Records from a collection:
++++++

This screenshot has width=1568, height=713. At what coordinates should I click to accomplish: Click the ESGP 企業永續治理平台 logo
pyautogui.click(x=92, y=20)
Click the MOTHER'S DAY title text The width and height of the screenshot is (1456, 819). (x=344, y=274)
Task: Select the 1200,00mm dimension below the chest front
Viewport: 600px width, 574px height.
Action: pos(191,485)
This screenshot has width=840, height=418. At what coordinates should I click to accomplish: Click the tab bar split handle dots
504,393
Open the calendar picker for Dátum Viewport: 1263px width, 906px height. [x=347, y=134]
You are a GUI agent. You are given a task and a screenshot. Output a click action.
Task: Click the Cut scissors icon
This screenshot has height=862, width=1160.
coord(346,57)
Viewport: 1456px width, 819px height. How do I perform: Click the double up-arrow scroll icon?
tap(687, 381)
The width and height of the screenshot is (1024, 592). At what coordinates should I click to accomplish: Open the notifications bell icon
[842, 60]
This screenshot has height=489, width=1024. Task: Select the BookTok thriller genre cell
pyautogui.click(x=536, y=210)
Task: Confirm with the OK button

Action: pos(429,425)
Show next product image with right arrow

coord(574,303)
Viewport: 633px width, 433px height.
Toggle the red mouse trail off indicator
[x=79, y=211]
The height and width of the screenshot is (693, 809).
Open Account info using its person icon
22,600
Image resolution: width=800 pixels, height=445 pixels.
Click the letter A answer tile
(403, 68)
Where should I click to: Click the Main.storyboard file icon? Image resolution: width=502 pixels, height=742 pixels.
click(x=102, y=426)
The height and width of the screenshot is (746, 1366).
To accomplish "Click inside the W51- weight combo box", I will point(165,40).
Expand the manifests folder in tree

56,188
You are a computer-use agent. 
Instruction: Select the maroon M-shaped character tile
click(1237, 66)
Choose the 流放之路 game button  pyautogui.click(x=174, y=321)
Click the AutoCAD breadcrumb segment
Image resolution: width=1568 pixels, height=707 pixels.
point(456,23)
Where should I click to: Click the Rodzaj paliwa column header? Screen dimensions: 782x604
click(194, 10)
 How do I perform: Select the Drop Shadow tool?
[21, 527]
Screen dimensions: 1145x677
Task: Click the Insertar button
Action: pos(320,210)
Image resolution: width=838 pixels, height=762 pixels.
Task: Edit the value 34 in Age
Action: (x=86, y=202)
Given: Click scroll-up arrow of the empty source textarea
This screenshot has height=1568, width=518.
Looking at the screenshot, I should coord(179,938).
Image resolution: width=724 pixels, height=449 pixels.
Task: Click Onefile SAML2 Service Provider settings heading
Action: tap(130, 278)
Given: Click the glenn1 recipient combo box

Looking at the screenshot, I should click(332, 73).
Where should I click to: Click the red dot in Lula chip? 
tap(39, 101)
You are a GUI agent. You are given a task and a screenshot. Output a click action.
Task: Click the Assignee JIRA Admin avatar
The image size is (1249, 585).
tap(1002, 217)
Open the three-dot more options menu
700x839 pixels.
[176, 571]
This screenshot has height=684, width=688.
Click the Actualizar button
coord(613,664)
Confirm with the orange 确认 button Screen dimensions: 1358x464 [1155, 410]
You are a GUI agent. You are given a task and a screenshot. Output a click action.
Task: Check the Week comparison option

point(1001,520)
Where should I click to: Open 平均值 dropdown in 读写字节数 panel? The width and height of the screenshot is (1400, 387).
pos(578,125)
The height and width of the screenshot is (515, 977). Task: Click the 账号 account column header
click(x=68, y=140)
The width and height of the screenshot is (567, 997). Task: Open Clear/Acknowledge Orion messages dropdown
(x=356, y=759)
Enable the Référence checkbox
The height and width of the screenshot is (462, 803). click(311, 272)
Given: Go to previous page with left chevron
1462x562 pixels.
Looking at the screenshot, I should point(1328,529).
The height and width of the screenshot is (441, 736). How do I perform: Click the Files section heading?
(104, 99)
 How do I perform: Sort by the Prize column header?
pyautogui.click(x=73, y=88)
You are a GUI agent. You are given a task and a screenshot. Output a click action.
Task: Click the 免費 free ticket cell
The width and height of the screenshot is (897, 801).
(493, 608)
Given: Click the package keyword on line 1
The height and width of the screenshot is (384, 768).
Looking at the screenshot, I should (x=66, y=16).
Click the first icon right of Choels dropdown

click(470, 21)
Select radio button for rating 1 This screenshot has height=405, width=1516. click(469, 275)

++++++

- _What you should do_
Copy out every entry again, exactly as it was given.

- _Result for this exercise_
This screenshot has width=1568, height=713. At what coordinates should I click to accomplish: Click the ESGP 企業永續治理平台 logo
pyautogui.click(x=92, y=20)
Click the MOTHER'S DAY title text The width and height of the screenshot is (1456, 819). (x=344, y=274)
Task: Select the 1200,00mm dimension below the chest front
Viewport: 600px width, 574px height.
Action: pos(191,485)
This screenshot has width=840, height=418. At what coordinates should I click to accomplish: Click the tab bar split handle dots
504,393
Open the calendar picker for Dátum Viewport: 1263px width, 906px height. [x=347, y=134]
You are a GUI agent. You are given a task and a screenshot. Output a click action.
Task: Click the Cut scissors icon
This screenshot has height=862, width=1160.
coord(346,57)
Viewport: 1456px width, 819px height. How do I perform: Click the double up-arrow scroll icon?
tap(687, 381)
The width and height of the screenshot is (1024, 592). At what coordinates should I click to accomplish: Open the notifications bell icon
[842, 60]
This screenshot has height=489, width=1024. Task: Select the BookTok thriller genre cell
pyautogui.click(x=536, y=210)
Task: Confirm with the OK button

Action: pos(429,425)
Show next product image with right arrow

coord(574,303)
Viewport: 633px width, 433px height.
Toggle the red mouse trail off indicator
[x=79, y=211]
The height and width of the screenshot is (693, 809).
Open Account info using its person icon
22,600
Image resolution: width=800 pixels, height=445 pixels.
Click the letter A answer tile
(403, 68)
Where should I click to: Click the Main.storyboard file icon? Image resolution: width=502 pixels, height=742 pixels.
click(x=102, y=426)
The height and width of the screenshot is (746, 1366).
To accomplish "Click inside the W51- weight combo box", I will point(165,40).
Expand the manifests folder in tree

56,188
You are a computer-use agent. 
Instruction: Select the maroon M-shaped character tile
click(1237, 66)
Choose the 流放之路 game button  pyautogui.click(x=174, y=321)
Click the AutoCAD breadcrumb segment
Image resolution: width=1568 pixels, height=707 pixels.
point(456,23)
Where should I click to: Click the Rodzaj paliwa column header? Screen dimensions: 782x604
click(194, 10)
 How do I perform: Select the Drop Shadow tool?
[21, 527]
Screen dimensions: 1145x677
Task: Click the Insertar button
Action: pos(320,210)
Image resolution: width=838 pixels, height=762 pixels.
Task: Edit the value 34 in Age
Action: (x=86, y=202)
Given: Click scroll-up arrow of the empty source textarea
This screenshot has height=1568, width=518.
Looking at the screenshot, I should coord(179,938).
Image resolution: width=724 pixels, height=449 pixels.
Task: Click Onefile SAML2 Service Provider settings heading
Action: tap(130, 278)
Given: Click the glenn1 recipient combo box

Looking at the screenshot, I should click(332, 73).
Where should I click to: Click the red dot in Lula chip? 
tap(39, 101)
You are a GUI agent. You are given a task and a screenshot. Output a click action.
Task: Click the Assignee JIRA Admin avatar
The image size is (1249, 585).
tap(1002, 217)
Open the three-dot more options menu
700x839 pixels.
[176, 571]
This screenshot has height=684, width=688.
Click the Actualizar button
coord(613,664)
Confirm with the orange 确认 button Screen dimensions: 1358x464 [1155, 410]
You are a GUI agent. You are given a task and a screenshot. Output a click action.
Task: Check the Week comparison option

point(1001,520)
Where should I click to: Open 平均值 dropdown in 读写字节数 panel? The width and height of the screenshot is (1400, 387).
pos(578,125)
The height and width of the screenshot is (515, 977). Task: Click the 账号 account column header
click(x=68, y=140)
The width and height of the screenshot is (567, 997). Task: Open Clear/Acknowledge Orion messages dropdown
(x=356, y=759)
Enable the Référence checkbox
The height and width of the screenshot is (462, 803). click(311, 272)
Given: Go to previous page with left chevron
1462x562 pixels.
Looking at the screenshot, I should point(1328,529).
The height and width of the screenshot is (441, 736). How do I perform: Click the Files section heading?
(104, 99)
 How do I perform: Sort by the Prize column header?
pyautogui.click(x=73, y=88)
You are a GUI agent. You are given a task and a screenshot. Output a click action.
Task: Click the 免費 free ticket cell
The width and height of the screenshot is (897, 801).
(493, 608)
Given: Click the package keyword on line 1
The height and width of the screenshot is (384, 768).
Looking at the screenshot, I should (x=66, y=16).
Click the first icon right of Choels dropdown

click(470, 21)
Select radio button for rating 1 This screenshot has height=405, width=1516. click(469, 275)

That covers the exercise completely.